**WORK ITEM**
Reproduce every record below exactly as it appears.

**RECORDS SUPPLIED**

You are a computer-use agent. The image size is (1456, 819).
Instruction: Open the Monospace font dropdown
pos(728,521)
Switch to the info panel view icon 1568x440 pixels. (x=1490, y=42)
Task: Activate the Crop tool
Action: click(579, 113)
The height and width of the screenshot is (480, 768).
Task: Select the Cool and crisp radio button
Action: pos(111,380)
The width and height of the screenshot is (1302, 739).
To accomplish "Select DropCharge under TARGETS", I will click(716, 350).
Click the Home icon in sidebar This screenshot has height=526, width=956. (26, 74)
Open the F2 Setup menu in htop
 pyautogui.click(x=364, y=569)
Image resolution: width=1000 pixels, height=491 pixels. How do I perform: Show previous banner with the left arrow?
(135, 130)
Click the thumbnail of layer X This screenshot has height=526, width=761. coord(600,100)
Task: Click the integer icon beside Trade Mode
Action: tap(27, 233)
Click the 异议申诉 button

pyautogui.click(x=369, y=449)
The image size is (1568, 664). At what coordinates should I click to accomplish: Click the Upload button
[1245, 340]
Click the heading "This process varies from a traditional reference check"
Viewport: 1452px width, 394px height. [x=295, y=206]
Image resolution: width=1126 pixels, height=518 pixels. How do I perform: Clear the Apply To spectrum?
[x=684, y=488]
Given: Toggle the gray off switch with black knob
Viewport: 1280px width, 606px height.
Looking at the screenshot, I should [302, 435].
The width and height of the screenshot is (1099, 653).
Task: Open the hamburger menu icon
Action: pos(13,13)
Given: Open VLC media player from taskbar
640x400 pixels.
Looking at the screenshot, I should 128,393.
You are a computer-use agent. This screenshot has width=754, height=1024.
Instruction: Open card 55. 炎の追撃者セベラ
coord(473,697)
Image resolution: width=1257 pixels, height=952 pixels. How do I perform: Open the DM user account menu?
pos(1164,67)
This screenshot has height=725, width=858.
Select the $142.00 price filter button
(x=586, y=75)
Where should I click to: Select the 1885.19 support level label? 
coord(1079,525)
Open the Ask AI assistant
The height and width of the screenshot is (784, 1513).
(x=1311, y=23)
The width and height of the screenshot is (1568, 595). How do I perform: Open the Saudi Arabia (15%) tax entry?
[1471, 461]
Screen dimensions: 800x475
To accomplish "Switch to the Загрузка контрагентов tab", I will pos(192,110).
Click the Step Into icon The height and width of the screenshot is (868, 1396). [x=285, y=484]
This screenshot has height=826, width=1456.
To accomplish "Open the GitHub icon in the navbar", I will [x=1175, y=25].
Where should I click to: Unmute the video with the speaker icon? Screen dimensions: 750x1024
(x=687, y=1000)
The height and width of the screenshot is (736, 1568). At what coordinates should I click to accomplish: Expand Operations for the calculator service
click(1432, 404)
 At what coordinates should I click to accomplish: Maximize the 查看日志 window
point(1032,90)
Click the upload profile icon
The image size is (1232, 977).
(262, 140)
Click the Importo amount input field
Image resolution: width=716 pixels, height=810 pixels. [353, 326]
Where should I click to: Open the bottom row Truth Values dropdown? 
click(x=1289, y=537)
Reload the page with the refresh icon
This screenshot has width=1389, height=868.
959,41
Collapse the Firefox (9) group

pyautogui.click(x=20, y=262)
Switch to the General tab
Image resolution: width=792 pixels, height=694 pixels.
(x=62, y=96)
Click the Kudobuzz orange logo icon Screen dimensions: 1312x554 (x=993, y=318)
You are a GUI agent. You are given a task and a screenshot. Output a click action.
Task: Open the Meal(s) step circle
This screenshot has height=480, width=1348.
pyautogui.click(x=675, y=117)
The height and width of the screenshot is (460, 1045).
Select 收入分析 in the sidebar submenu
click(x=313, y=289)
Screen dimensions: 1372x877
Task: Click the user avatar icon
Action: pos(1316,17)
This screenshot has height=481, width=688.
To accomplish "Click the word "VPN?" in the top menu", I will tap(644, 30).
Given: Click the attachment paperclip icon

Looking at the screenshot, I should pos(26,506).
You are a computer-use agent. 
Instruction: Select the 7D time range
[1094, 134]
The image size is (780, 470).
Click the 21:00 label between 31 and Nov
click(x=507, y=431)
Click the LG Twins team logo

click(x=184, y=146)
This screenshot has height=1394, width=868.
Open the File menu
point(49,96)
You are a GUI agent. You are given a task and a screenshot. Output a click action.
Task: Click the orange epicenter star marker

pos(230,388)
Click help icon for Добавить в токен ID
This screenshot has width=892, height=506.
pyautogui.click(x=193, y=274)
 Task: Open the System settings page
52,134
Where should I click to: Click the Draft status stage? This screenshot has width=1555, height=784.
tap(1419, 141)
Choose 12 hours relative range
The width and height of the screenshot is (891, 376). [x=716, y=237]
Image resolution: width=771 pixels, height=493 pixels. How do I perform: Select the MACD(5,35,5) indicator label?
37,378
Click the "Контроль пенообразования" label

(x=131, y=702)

**SOLUTION TO THE PROBLEM**
You are a computer-use agent. The image size is (1456, 819).
Instruction: Open the Monospace font dropdown
pos(728,521)
Switch to the info panel view icon 1568x440 pixels. (x=1490, y=42)
Task: Activate the Crop tool
Action: click(579, 113)
The height and width of the screenshot is (480, 768).
Task: Select the Cool and crisp radio button
Action: pos(111,380)
The width and height of the screenshot is (1302, 739).
To accomplish "Select DropCharge under TARGETS", I will click(716, 350).
Click the Home icon in sidebar This screenshot has height=526, width=956. (26, 74)
Open the F2 Setup menu in htop
 pyautogui.click(x=364, y=569)
Image resolution: width=1000 pixels, height=491 pixels. How do I perform: Show previous banner with the left arrow?
(135, 130)
Click the thumbnail of layer X This screenshot has height=526, width=761. coord(600,100)
Task: Click the integer icon beside Trade Mode
Action: tap(27, 233)
Click the 异议申诉 button

pyautogui.click(x=369, y=449)
The image size is (1568, 664). At what coordinates should I click to accomplish: Click the Upload button
[1245, 340]
Click the heading "This process varies from a traditional reference check"
Viewport: 1452px width, 394px height. [x=295, y=206]
Image resolution: width=1126 pixels, height=518 pixels. How do I perform: Clear the Apply To spectrum?
[x=684, y=488]
Given: Toggle the gray off switch with black knob
Viewport: 1280px width, 606px height.
Looking at the screenshot, I should [302, 435].
The width and height of the screenshot is (1099, 653).
Task: Open the hamburger menu icon
Action: pos(13,13)
Given: Open VLC media player from taskbar
640x400 pixels.
Looking at the screenshot, I should 128,393.
You are a computer-use agent. This screenshot has width=754, height=1024.
Instruction: Open card 55. 炎の追撃者セベラ
coord(473,697)
Image resolution: width=1257 pixels, height=952 pixels. How do I perform: Open the DM user account menu?
pos(1164,67)
This screenshot has height=725, width=858.
Select the $142.00 price filter button
(x=586, y=75)
Where should I click to: Select the 1885.19 support level label? 
coord(1079,525)
Open the Ask AI assistant
The height and width of the screenshot is (784, 1513).
(x=1311, y=23)
The width and height of the screenshot is (1568, 595). How do I perform: Open the Saudi Arabia (15%) tax entry?
[1471, 461]
Screen dimensions: 800x475
To accomplish "Switch to the Загрузка контрагентов tab", I will pos(192,110).
Click the Step Into icon The height and width of the screenshot is (868, 1396). [x=285, y=484]
This screenshot has height=826, width=1456.
To accomplish "Open the GitHub icon in the navbar", I will [x=1175, y=25].
Where should I click to: Unmute the video with the speaker icon? Screen dimensions: 750x1024
(x=687, y=1000)
The height and width of the screenshot is (736, 1568). At what coordinates should I click to accomplish: Expand Operations for the calculator service
click(1432, 404)
 At what coordinates should I click to accomplish: Maximize the 查看日志 window
point(1032,90)
Click the upload profile icon
The image size is (1232, 977).
(262, 140)
Click the Importo amount input field
Image resolution: width=716 pixels, height=810 pixels. [353, 326]
Where should I click to: Open the bottom row Truth Values dropdown? 
click(x=1289, y=537)
Reload the page with the refresh icon
This screenshot has width=1389, height=868.
959,41
Collapse the Firefox (9) group

pyautogui.click(x=20, y=262)
Switch to the General tab
Image resolution: width=792 pixels, height=694 pixels.
(x=62, y=96)
Click the Kudobuzz orange logo icon Screen dimensions: 1312x554 (x=993, y=318)
You are a GUI agent. You are given a task and a screenshot. Output a click action.
Task: Open the Meal(s) step circle
This screenshot has height=480, width=1348.
pyautogui.click(x=675, y=117)
The height and width of the screenshot is (460, 1045).
Select 收入分析 in the sidebar submenu
click(x=313, y=289)
Screen dimensions: 1372x877
Task: Click the user avatar icon
Action: pos(1316,17)
This screenshot has height=481, width=688.
To accomplish "Click the word "VPN?" in the top menu", I will tap(644, 30).
Given: Click the attachment paperclip icon

Looking at the screenshot, I should pos(26,506).
You are a computer-use agent. 
Instruction: Select the 7D time range
[1094, 134]
The image size is (780, 470).
Click the 21:00 label between 31 and Nov
click(x=507, y=431)
Click the LG Twins team logo

click(x=184, y=146)
This screenshot has height=1394, width=868.
Open the File menu
point(49,96)
You are a GUI agent. You are given a task and a screenshot. Output a click action.
Task: Click the orange epicenter star marker

pos(230,388)
Click help icon for Добавить в токен ID
This screenshot has width=892, height=506.
pyautogui.click(x=193, y=274)
 Task: Open the System settings page
52,134
Where should I click to: Click the Draft status stage? This screenshot has width=1555, height=784.
tap(1419, 141)
Choose 12 hours relative range
The width and height of the screenshot is (891, 376). [x=716, y=237]
Image resolution: width=771 pixels, height=493 pixels. How do I perform: Select the MACD(5,35,5) indicator label?
37,378
Click the "Контроль пенообразования" label

(x=131, y=702)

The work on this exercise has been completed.